Brunetto se agacha y le arrima el oído al pecho. Su mirada se encuentra con la de Pacheco, que grita:
–¡Turco!
El hombre se acerca, observa al chico, intercambia miradas con Brunetto y el viejo.
–¿Qué hacemos? –Dice.
Pacheco cabecea hacia delante, hacia el rectángulo de noche que se arrastra por el pavimento.
–¿Está seguro, viejo?
Brunetto interviene:
–Pacheco tiene razón –dice y acaricia el pelo ondulado del chico–. Ha de tener familia. A lo mejor lo encuentra alguien y quién te dice lo entierran; o lo devuelven.
–Si lo dejamos acá, lo hacen humo –sentencia el viejo.
El Turco se restriega la nuca, piensa.
–¿Les vas a hacer caso a estos, Turco? Qué va a pasar cuando se den cuenta –el Cara de Ángel pega saltitos a su lado.
–Volá de acá antes de que te rompa la jeta.
–Pero es que nos van a…
El Turco le agarra la cara con una mano, le habla en voz muy baja, casi adentro de la boca.
–Y a qué te creés que nos llevan.
Brunetto traga saliva, Griselda se persigna; el viejo no hace ni una mueca. Suárez aprieta los ojos y emite un ruido gutural. El Turco suelta al Cara de Ángel y con un empujón lo saca del medio.
–Agarralo de los pies –le ordena a Brunetto.

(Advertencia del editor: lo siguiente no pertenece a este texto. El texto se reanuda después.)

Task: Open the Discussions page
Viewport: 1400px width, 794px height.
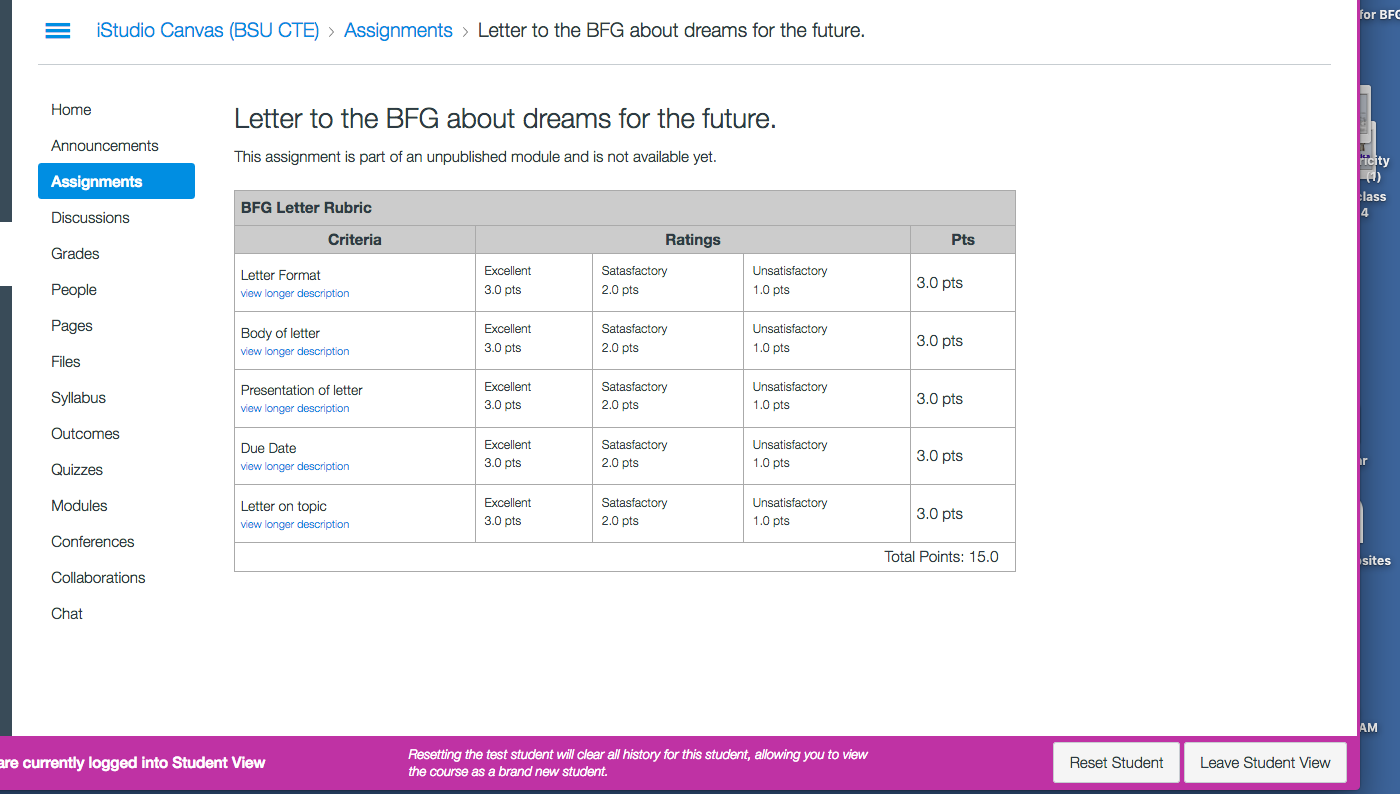Action: coord(90,218)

–Pacheco, Pachequito –Griselda suplica.
–¿Ahora qué te pasa, mujer?
–Dejame los zapatos.
El viejo mira para otro lado y hace un gesto de fastidio.
–Apurate, que ya va a amanecer.
La mujer tira de los zapatos y se los guarda bajo la pollera. Los dos hombres se disponen a alzar al chico, pero Griselda los detiene.
–Esperen –de entre los pliegues de su ropa saca una estampita ya gris de tantos dobleces. La besa y la desliza en el bolsillo de la camisa del muchacho–. Ya está.
El Turco y Brunetto acarrean el cuerpo hasta el borde de la caja y lo depositan con cuidado en el piso; en cuclillas, se miran por un instante y, al unísono, lo empujan. Un sonido breve y seco, como un golpe de puño contra una bolsa de arena, es todo lo que se oye.
Como animados por el mismo hilo invisible, los dos hombres se sientan, las piernas colgando fuera del camión. El Turco saca un cigarrillo a medio fumar, lo enciende y se lo ofrece a Brunetto, que le da dos pitadas cortas y se lo devuelve. La claridad se adelgaza bajo las lonas, repta silenciosa sobre los que todavía duermen; dibuja débiles trazos, pálidos como cicatrices desvanecidas por el tiempo.